* AIM OF THE TASK
Give back, word for word, the line that contains "Viewport: 2563px width, 1443px height." and every line that follows it in the data below.
-=-=-=-=-
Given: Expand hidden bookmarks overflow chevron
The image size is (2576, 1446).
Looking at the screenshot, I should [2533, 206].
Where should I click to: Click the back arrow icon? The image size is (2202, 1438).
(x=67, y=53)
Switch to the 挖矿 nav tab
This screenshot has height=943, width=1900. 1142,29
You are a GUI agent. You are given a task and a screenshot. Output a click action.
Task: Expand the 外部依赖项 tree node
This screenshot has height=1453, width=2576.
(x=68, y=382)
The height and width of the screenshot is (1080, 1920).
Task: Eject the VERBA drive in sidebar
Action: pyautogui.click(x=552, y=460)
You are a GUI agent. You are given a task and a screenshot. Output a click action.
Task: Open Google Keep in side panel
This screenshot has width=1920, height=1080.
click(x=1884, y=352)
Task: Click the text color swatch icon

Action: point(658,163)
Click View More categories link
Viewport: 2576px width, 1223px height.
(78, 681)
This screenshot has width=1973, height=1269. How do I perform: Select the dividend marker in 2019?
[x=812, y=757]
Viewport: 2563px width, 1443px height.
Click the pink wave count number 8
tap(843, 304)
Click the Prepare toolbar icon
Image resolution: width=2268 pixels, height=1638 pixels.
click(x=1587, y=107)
-=-=-=-=-
* ANSWER SECTION
Viewport: 2563px width, 1443px height.
Click the pink wave count number 8
tap(843, 304)
Click the Prepare toolbar icon
Image resolution: width=2268 pixels, height=1638 pixels.
click(x=1587, y=107)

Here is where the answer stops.